Endocrine Abstracts

Introduction: The biochemical diagnosis of acromegaly is based on elevated plasma growth hormone (GH) that fail to suppress after an oral glucose load. Elevated insulin like growth factor 1 (IGF1) supports the diagnosis. Traditionally GH level of less than 2 miliunits per litre rules out acromegaly. With advent of recent sensitive GH assays, lower levels of GH are increasingly being recognized. We describe a case of acromegaly which differed from the traditional presentation.

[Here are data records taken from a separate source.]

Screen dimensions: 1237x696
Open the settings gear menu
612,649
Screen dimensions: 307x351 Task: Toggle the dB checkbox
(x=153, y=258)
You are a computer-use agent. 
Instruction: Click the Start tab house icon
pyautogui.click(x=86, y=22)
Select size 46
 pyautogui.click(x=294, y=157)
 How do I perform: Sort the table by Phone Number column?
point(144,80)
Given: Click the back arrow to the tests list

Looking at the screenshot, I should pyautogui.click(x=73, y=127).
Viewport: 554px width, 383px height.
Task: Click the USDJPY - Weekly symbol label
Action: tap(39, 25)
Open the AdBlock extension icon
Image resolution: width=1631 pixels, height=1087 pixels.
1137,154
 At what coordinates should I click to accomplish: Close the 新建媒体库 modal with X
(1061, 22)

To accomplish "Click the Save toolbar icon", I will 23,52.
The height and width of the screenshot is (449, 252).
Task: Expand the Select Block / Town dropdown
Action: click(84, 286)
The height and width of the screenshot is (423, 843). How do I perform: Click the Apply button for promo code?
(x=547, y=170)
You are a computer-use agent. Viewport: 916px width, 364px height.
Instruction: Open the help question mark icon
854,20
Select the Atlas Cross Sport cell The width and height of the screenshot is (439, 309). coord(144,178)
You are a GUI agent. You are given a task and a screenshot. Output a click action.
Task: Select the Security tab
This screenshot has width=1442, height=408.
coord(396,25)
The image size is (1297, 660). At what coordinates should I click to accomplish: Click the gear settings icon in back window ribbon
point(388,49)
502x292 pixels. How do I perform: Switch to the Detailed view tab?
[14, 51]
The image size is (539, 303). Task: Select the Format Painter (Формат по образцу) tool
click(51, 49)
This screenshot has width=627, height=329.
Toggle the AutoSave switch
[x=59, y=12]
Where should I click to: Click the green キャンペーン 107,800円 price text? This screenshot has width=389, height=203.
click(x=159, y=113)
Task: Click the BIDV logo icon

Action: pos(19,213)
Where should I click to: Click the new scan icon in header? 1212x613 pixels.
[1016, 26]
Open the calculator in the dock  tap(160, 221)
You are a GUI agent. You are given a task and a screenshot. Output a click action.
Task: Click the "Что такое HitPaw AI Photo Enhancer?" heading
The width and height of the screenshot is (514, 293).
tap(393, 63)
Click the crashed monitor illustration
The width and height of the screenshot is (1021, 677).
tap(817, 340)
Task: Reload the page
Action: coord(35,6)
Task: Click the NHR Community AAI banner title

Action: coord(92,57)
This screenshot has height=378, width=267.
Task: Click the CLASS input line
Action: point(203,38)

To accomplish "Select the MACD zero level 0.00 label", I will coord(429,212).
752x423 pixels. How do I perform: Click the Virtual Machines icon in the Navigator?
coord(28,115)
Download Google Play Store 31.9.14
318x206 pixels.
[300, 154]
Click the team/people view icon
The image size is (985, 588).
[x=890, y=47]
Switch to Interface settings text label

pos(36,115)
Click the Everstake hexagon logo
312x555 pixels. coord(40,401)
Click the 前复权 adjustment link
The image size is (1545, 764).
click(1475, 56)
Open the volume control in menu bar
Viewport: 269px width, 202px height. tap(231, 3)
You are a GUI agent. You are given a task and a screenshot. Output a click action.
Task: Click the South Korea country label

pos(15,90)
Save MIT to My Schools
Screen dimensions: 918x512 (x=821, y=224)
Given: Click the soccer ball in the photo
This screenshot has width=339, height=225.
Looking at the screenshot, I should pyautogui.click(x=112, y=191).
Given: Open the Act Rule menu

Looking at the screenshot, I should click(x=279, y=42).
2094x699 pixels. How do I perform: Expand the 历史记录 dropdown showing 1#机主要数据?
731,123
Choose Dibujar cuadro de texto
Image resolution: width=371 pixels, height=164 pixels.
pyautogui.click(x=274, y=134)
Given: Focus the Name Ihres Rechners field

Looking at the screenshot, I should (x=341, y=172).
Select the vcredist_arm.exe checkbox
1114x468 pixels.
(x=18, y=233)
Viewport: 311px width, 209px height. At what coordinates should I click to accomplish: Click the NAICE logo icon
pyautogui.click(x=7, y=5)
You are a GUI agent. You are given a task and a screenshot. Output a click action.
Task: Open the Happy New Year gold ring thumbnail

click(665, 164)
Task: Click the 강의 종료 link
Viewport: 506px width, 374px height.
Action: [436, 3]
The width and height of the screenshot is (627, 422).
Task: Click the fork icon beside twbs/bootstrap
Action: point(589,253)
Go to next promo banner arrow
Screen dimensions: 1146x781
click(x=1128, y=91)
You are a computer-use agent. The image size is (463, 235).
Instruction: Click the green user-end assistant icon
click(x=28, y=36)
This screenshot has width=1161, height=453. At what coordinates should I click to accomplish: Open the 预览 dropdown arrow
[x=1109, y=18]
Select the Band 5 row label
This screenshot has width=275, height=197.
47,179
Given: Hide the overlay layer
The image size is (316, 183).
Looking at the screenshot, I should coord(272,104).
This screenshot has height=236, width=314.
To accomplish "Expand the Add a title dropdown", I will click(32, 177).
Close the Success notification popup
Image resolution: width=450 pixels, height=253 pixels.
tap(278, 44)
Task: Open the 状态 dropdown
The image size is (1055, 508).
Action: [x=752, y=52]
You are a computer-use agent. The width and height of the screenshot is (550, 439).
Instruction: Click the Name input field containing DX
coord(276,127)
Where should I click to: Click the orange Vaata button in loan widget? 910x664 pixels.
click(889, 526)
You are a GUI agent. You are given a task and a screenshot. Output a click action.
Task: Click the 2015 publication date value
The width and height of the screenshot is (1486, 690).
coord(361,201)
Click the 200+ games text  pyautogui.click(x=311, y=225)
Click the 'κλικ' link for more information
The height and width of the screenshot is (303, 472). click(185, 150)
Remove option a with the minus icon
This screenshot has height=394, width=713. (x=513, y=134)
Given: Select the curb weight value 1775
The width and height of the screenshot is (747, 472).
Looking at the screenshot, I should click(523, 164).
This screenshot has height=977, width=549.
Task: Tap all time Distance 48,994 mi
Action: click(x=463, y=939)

Case Report : 52 year old male had migraine like headaches associated with visual disturbances in the form of difficulty in focusing. These episodes happened thrice. He denied having excessive perspirations, increase in hands and feet, change of facial features, hyperosmolar or cardiac symptoms or entrapment neuropathy signs. Basal Metabolic Index 33 ( all his siblings were 'big'), blood pressure 150/80 milimetre of mercury. No macroglossia, skin tags or entrapment neuropathy signs. Facial appearance normal and proportionate hands and feet. Visual fields were full on confrontation. Routine haematology and biochemistry normal. Prolactin, gonadotrophins, testosterone and thyroid function tests were normal. IGF1 raised at 51.4 nanomol per litre and GH suppressed to l miliunit per litre on oral glucose tolerance test (OGTT). Magnetic resonance imaging (MRI) of pituitary gland showed 8milimetre diameter tumour. Cabergoline was started and three months later IGF1 was still high and tumour size did not change on MRI. GH day profile was in the range of 1.6 to 4.9 miliunits per litre. Transphenoidal adenomectomy was done in September. Post operative IGF1 30.7 nanomol per litre. Further post operative dynamic pituitary function tests awaited.

Conclusion: Highly sensitive growth hormone assays will have a significant impact on our recognition of acromegaly. GH criteria for interpretation of OGTT for diagnosis and follow up of acromegaly need to be refined. IGF1 must be measured to support the diagnosis.